Enquanto bebo a minha cerveja gelada tentando relaxar. Não me sinto surpreso quando não consigo relaxar nem por um instante. Tem sido assim desde que eu te conheci. Eu nunca quis apresentar nenhuma outra garota para minha família, mas tinha mensagem da minha mãe no celular perguntando de você. Justo você, a garota que não queria nada sério. Aquela que me fez aceitar ter um quase-relacionamento – você pode chamar de nada, se quiser – quando eu queria… Deus, eu queria até me casar com você. É como um vício, você me da pouco e eu sempre fico querendo mais. Me sinto um maldito viciado em você. Mesmo quando te ignoro por dias, mas dentro de mim não dá pra ignorar a sua constante presença. Mesmo quando flerto com outras garotas, nenhuma delas parece com você. Posso tentar me convencer de que é essa a ideia, mas no fundo sempre procuro por você, procuro por você em qualquer outro olhar.
Te confesso mais uma vez o quanto você mexe comigo. Você responde dizendo que gosta muito de mim. E, então, te olho brincando com seu cachorro, cheia de amor, beijos e carinhos e penso comigo que você gosta muito dele também. O problema é que eu já passei dessa fase de gostar muito. Eu te amo, caralho. E eu sei que não te digo isso também. Mas você sente, não é possível. Você me conhece, sabe que eu não costumava ir tão fácil assim atrás de alguém. Você me conhece, sabe que eu sou paradão na sua. Mas você prefere construir um bloqueio entre a gente e enquanto eu te vejo lá toda empenhada em erguer os tijolos me dou ao luxo de perguntar “Porque você está fazendo isso?” e você me vira com aquele seu sorriso lindo e diz: “Ah, é só por precaução. Vai ficar tudo bem”. Eu acredito, mesmo estando do outro lado eu acredito. Eu só demorei para perceber que todo o esforço era para me afastar.

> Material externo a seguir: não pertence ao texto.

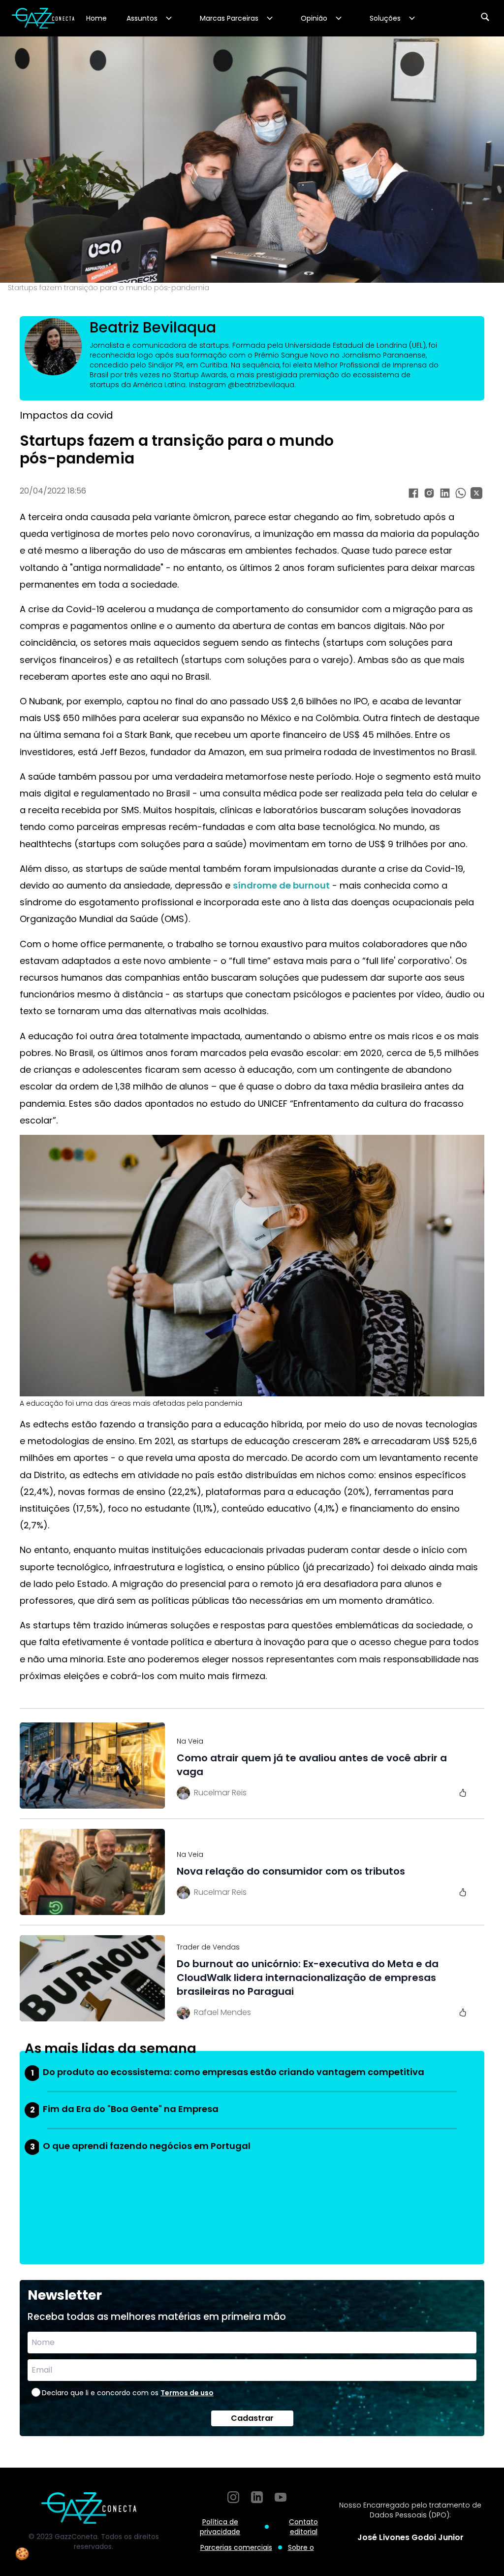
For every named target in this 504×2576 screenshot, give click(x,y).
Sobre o (301, 2547)
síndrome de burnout (281, 885)
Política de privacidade (220, 2527)
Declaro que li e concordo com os (128, 2393)
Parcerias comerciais (236, 2547)
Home (96, 18)
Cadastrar (252, 2418)
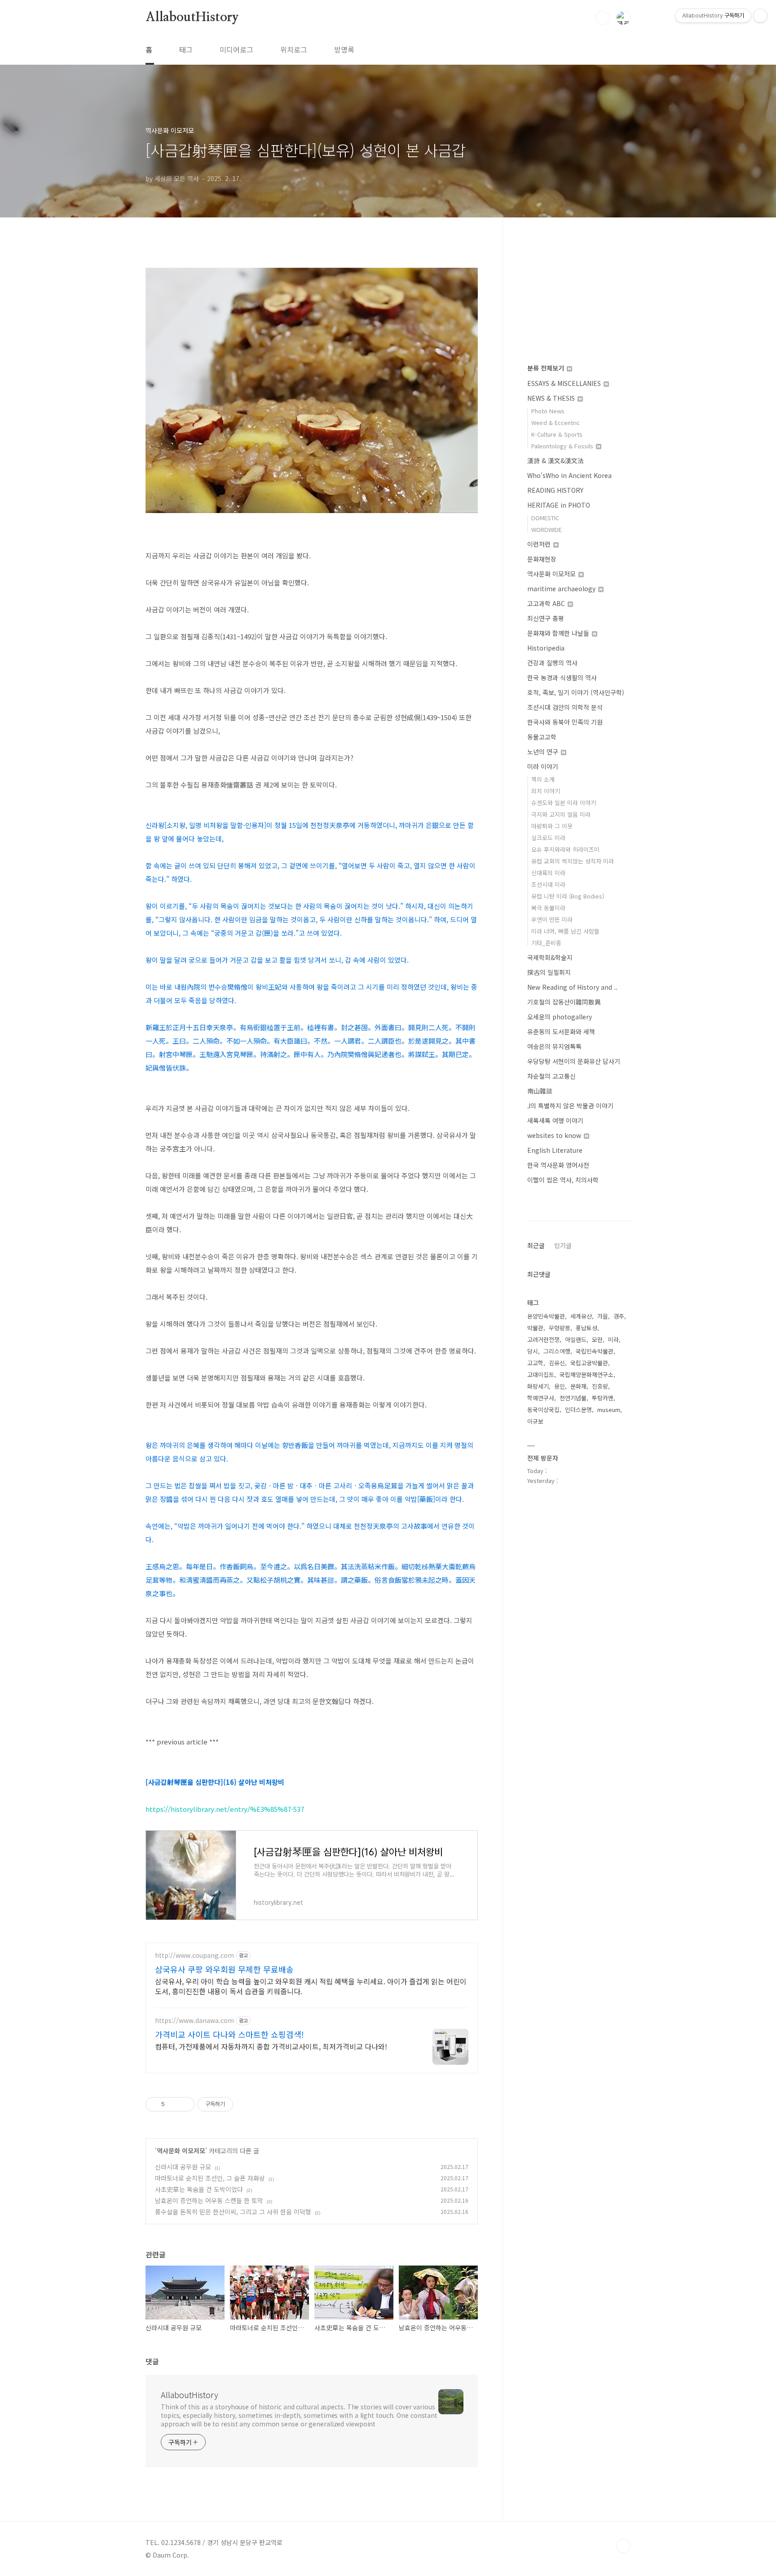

Nós somos a melhor coisa que eu já fiz. Mas eu realmente fiquei trancado aqui do outro lado do bloqueio. Parece que você sempre espera que eu faça alguma coisa horrível que justifique essa vontade de ficar longe de mim. E a única coisa horrível que eu faço sempre que a gente se afasta. É isso, ficar longe de você. É acordar com o outro lado da cama vazio. É não ter a minha parceira. É não ter ninguém para jogar Call of Duty comigo – só você faz isso, eu já aceitei que nisso você é única. É não ter ninguém para virar aquela dose e me dizer que eu sou fraco por você conseguir terminar primeiro. Mas eu vou ter que te confessar que eu sempre te deixo ganhar, só porque eu gosto da expressão que seu rosto faz, quando abre os olhos depois da careta que o gosto forte da bebida estampa em sua face. Você abre os olhos, eles se iluminam e até sorriem quando percebe que ganhou. E isso automaticamente arranca um sorriso do meu rosto, que eu logo disfarço para você não perceber que eu te deixei ganhar. Eu sempre vou te deixar ganhar. Você fica bem como vencedora e eu não sinto a perda quando é para você. Mas no caso da nossa aposta de quem se apaixona primeiro. Eu te digo aqui e agora, garota, você ganhou sem precisar de nenhuma ajuda minha. Mas eu ainda posso ser o primeiro a ir embora. Não me faça desistir de nós dois e decidir “ganhar” dessa vez. Porque eu tenho a impressão de que nós dois sairíamos perdendo.